# Material for the task

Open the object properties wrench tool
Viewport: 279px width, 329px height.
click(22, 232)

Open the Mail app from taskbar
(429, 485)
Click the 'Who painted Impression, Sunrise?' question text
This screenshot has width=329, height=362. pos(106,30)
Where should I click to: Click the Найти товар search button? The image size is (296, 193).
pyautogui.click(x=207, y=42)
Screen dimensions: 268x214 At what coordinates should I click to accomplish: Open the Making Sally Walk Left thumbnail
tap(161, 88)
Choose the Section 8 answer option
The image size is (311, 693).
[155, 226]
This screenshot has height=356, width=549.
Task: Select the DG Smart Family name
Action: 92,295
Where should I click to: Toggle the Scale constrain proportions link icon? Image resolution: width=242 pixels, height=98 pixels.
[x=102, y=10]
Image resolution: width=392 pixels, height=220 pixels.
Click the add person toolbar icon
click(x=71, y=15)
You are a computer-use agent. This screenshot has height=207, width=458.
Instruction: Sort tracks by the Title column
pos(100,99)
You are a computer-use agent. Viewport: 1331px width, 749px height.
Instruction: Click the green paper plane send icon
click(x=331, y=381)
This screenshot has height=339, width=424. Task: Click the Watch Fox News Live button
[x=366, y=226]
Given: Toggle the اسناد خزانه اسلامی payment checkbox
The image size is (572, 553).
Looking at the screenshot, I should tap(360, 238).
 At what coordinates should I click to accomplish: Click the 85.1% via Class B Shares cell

# Set task
Reproduce all of the material above, swapping "checkbox" for "check box" and leaving everything else as it stands.

# Exercise output
Open the object properties wrench tool
Viewport: 279px width, 329px height.
click(22, 232)

Open the Mail app from taskbar
(429, 485)
Click the 'Who painted Impression, Sunrise?' question text
This screenshot has width=329, height=362. pos(106,30)
Where should I click to: Click the Найти товар search button? The image size is (296, 193).
pyautogui.click(x=207, y=42)
Screen dimensions: 268x214 At what coordinates should I click to accomplish: Open the Making Sally Walk Left thumbnail
tap(161, 88)
Choose the Section 8 answer option
The image size is (311, 693).
[155, 226]
This screenshot has height=356, width=549.
Task: Select the DG Smart Family name
Action: 92,295
Where should I click to: Toggle the Scale constrain proportions link icon? Image resolution: width=242 pixels, height=98 pixels.
[x=102, y=10]
Image resolution: width=392 pixels, height=220 pixels.
Click the add person toolbar icon
click(x=71, y=15)
You are a computer-use agent. This screenshot has height=207, width=458.
Instruction: Sort tracks by the Title column
pos(100,99)
You are a computer-use agent. Viewport: 1331px width, 749px height.
Instruction: Click the green paper plane send icon
click(x=331, y=381)
This screenshot has height=339, width=424. Task: Click the Watch Fox News Live button
[x=366, y=226]
Given: Toggle the اسناد خزانه اسلامی payment check box
The image size is (572, 553).
Looking at the screenshot, I should tap(360, 238).
 At what coordinates should I click to accomplish: Click the 85.1% via Class B Shares cell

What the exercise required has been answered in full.